An Innocent Drinks spokesperson said: “People have always suspected dairy free drinks don’t contain conkers, but no one’s come out and properly confirmed it before.

“We’re proud to be leading this charge, reassuring the public that dairy free drinks don’t contain conkers and are fit for humans.

“As part of our conker-eating-prevention service, we have launched a multi-pronged comms attack across social media, dedicating hours of overtime to making sure people know not to eat conkers.

“Our warnings have been seen over 2.3 million times, so we’re confident the message is getting out there. And the message is clear. Please do not eat or milk conkers.”

The brand is evidently using its public health stunt to create press for its range of alternative nut based milks, but they do have a point: conkers are poisonous, and whilst humans might not be gullible enough to actually eat them, pets might think of them as a tasty treat.

Horse chestnut seeds contain alkaloid saponins and glucosides, and these toxins can cause sickness if eaten by pets.

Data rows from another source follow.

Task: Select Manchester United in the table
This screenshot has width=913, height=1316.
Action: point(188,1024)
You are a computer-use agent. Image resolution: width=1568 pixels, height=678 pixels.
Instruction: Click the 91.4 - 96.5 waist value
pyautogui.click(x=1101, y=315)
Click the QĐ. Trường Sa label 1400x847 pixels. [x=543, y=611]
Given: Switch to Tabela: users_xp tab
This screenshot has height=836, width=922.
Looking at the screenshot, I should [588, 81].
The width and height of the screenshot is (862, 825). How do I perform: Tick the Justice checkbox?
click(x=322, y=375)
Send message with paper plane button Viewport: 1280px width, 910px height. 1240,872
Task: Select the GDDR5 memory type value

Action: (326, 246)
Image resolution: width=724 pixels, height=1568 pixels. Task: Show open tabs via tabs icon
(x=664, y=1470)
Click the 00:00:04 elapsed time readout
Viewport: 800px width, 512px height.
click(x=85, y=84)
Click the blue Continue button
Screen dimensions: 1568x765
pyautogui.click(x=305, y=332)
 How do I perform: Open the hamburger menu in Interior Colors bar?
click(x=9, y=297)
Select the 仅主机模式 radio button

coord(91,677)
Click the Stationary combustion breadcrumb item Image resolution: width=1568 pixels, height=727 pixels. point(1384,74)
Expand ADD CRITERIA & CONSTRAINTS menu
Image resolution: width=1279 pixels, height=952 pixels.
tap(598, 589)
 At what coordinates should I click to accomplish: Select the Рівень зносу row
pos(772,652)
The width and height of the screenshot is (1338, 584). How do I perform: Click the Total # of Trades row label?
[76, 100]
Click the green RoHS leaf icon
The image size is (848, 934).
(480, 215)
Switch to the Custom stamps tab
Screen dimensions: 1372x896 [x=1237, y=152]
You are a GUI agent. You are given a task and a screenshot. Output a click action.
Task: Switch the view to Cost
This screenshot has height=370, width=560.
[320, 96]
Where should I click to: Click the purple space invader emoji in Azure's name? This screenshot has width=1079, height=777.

RSPCA chief veterinary officer Caroline Allen said: “Autumn is here and that means the ground is littered with acorns and conkers falling from the trees.

“Acorns and conkers do have the potential to cause vomiting, diarrhoea and other symptoms, but the signs are usually mild.

“The main concern for dogs ingesting these would be the potential for gut obstruction, although this is uncommon. Owners should be cautious and try to prevent their dogs from eating them.

“Anyone who is concerned their dog is showing symptoms of poisoning or obstruction should speak to their vet.”